Data section:

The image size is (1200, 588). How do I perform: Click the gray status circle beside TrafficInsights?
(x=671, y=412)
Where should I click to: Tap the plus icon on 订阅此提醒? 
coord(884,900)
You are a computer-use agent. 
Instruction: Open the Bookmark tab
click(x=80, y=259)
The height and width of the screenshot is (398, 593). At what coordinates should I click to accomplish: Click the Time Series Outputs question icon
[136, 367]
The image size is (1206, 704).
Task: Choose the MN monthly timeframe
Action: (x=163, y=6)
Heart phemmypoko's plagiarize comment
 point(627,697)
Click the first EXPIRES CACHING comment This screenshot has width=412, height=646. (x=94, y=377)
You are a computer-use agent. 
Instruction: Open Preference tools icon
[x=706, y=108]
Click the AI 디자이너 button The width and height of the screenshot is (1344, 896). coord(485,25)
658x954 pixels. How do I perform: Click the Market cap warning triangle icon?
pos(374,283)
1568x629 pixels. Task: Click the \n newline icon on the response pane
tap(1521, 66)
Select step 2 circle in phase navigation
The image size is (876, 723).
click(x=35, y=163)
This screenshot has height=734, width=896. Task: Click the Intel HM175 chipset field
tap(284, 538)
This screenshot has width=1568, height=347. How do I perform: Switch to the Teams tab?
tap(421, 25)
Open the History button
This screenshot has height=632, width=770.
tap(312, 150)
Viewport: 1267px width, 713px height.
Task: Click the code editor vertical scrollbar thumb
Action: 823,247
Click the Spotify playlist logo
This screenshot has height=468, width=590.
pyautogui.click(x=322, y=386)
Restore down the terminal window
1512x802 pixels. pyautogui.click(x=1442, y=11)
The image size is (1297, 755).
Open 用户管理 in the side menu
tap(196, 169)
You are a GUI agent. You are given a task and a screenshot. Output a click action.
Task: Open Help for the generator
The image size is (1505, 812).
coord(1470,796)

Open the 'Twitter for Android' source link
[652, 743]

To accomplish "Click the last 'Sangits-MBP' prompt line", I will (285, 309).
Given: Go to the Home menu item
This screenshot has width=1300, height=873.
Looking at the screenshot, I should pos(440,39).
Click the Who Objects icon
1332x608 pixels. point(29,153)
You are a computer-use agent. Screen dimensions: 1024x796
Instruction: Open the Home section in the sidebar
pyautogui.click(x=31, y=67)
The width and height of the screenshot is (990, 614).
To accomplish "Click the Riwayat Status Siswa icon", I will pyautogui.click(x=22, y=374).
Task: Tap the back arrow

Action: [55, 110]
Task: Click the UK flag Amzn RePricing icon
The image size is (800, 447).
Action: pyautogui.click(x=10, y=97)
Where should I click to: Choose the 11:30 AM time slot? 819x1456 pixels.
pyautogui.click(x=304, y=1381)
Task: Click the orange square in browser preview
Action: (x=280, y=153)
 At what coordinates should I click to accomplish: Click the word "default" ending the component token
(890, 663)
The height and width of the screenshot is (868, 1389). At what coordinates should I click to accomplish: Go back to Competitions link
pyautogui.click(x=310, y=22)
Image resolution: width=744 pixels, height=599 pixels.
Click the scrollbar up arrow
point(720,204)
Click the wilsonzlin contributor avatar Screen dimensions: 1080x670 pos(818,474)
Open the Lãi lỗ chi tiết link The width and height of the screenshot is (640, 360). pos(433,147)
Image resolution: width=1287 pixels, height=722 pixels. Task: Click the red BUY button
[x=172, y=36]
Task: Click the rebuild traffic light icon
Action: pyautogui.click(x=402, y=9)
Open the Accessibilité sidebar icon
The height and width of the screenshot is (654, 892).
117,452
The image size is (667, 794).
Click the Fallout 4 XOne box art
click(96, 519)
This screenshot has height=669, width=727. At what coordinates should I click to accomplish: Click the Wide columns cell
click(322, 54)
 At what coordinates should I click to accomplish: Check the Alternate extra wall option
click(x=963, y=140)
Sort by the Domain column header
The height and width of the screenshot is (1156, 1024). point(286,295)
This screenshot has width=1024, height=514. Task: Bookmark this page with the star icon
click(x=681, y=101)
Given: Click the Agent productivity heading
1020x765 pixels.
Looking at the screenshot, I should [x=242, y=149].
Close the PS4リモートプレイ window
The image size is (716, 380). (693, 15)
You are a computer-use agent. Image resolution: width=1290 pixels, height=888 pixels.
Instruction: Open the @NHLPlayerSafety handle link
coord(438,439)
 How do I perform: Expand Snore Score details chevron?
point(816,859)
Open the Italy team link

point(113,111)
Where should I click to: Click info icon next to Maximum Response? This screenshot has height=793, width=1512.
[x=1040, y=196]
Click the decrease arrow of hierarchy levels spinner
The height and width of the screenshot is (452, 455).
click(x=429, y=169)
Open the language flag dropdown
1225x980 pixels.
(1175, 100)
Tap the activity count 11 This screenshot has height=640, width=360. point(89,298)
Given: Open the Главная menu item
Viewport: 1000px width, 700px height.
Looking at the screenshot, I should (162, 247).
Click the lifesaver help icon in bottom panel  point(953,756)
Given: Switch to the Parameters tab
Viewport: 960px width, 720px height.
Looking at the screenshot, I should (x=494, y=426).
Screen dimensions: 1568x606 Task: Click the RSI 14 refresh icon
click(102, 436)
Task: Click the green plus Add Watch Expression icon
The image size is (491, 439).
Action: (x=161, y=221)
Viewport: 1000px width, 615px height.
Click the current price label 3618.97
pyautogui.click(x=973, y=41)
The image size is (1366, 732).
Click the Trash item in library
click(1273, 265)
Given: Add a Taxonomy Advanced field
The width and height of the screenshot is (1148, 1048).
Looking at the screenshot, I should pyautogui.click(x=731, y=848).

What you need to do: Output only the lines from the one with "Viewport: 1000px width, 700px height." through the last line of the entries above; please keep them exact.

Problem solution:
Viewport: 1000px width, 700px height.
Looking at the screenshot, I should (162, 247).
Click the lifesaver help icon in bottom panel  point(953,756)
Given: Switch to the Parameters tab
Viewport: 960px width, 720px height.
Looking at the screenshot, I should (x=494, y=426).
Screen dimensions: 1568x606 Task: Click the RSI 14 refresh icon
click(102, 436)
Task: Click the green plus Add Watch Expression icon
The image size is (491, 439).
Action: (x=161, y=221)
Viewport: 1000px width, 615px height.
Click the current price label 3618.97
pyautogui.click(x=973, y=41)
The image size is (1366, 732).
Click the Trash item in library
click(1273, 265)
Given: Add a Taxonomy Advanced field
The width and height of the screenshot is (1148, 1048).
Looking at the screenshot, I should pyautogui.click(x=731, y=848).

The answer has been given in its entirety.